Changes in ADAMTS13 (von-Willebrand-factor-cleaving protease) activity after induced release of von Willebrand factor during acute systemic inflammation

Abstract

SummaryVon Willebrand factor (VWF) is synthesized in endothelial cells, stored in the form of high molecular weight multimers and released after stimulation. After release, the multimers are cleaved by ADAMTS13 (von-Willebrand-factor-cleaving protease). We studied healthy volunteers in a double-blind, placebo controlled inflammation model. Ten male volunteers received 2 ng/kg endotoxin intravenously, and 5 volunteers placebo. Endotoxin infusion induced systemic inflammation and coagulation activation. After 4 hours the observed increase in neutrophils reached a maximum (273±34 % of baseline; mean ± SEM) and the platelet count dropped (81±2 %). These parameters returned to baseline values after 24 hours. VWF antigen increased to 259±16 % of baseline after 4 hours, remained elevated (192±15 %) after 24 hours and returned to baseline after 7 days. Unusually large VWF multimers occurred in the plasma 4 hours after endotoxin infusion.

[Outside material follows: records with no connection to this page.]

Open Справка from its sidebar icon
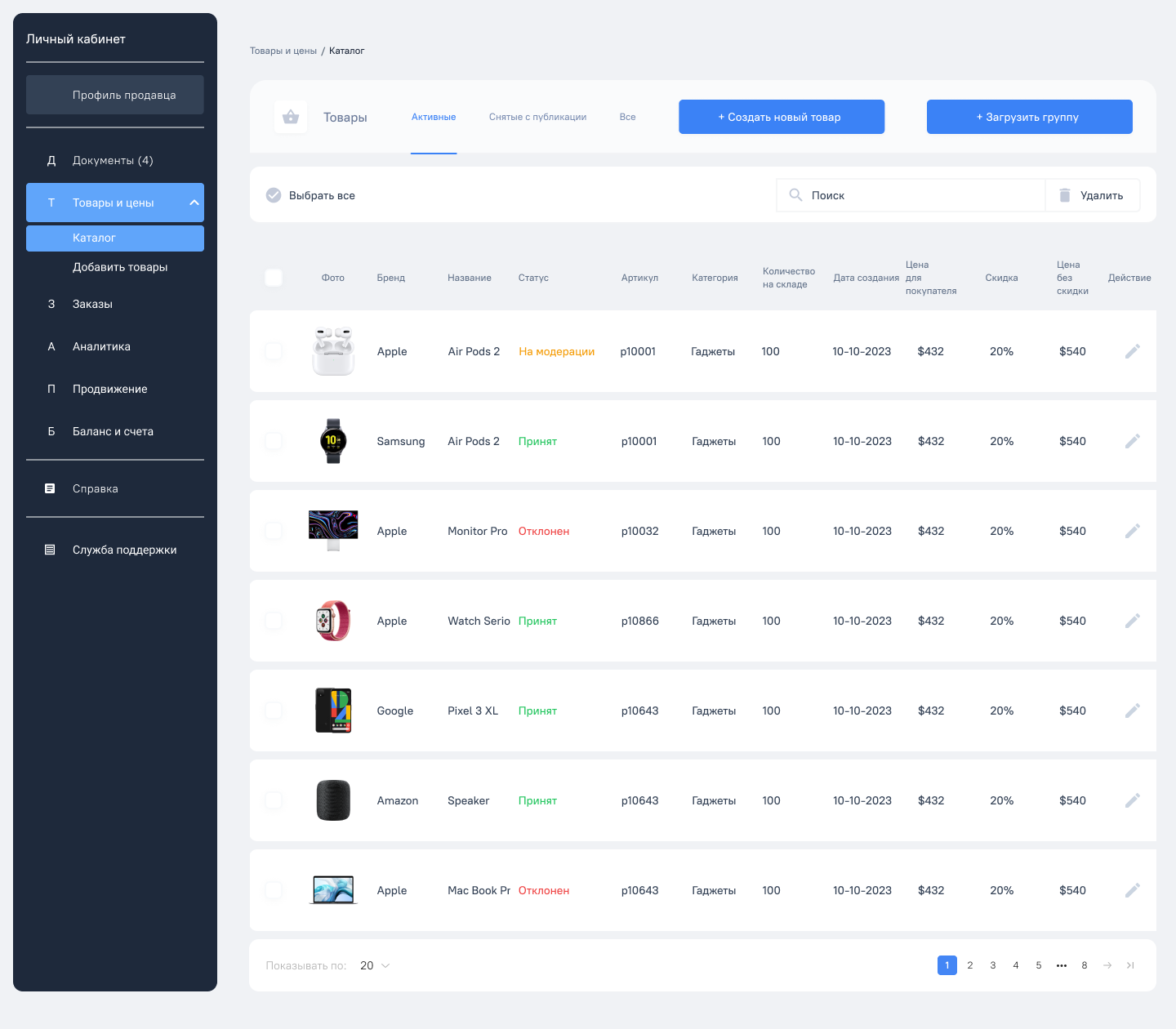This screenshot has width=1176, height=1029. [x=50, y=488]
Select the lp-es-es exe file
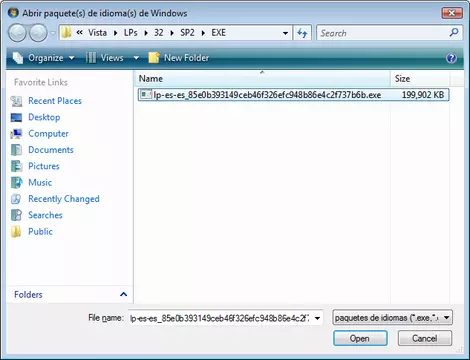 click(x=293, y=95)
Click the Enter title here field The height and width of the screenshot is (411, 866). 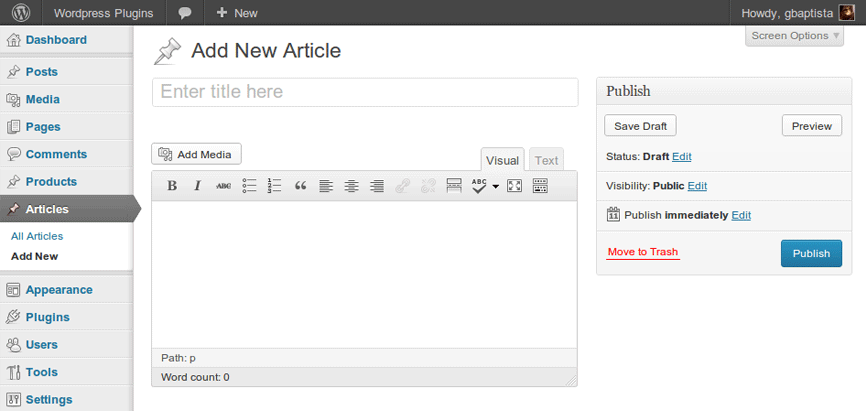(x=365, y=92)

ADAMTS13 activity (measured with a collagen-binding assay) decreased to 64±5 % of baseline (P< 0.001) after 4 hours, was still reduced after 24 hours (86±6 %; P=0.008) and returned to normal after 7 days. VWF multimer analysis showed pronounced satellite bands in the 4-hour samples, indicating cleavage of VWF by ADAMTS13. No apparent changes of the analyzed parameters were observed in the placebo group. The reciprocal course of ADAMTS13 and VWF after short-term VWF release induced by systemic inflammation is similar to that observed after induction of VWF release by desmopressin.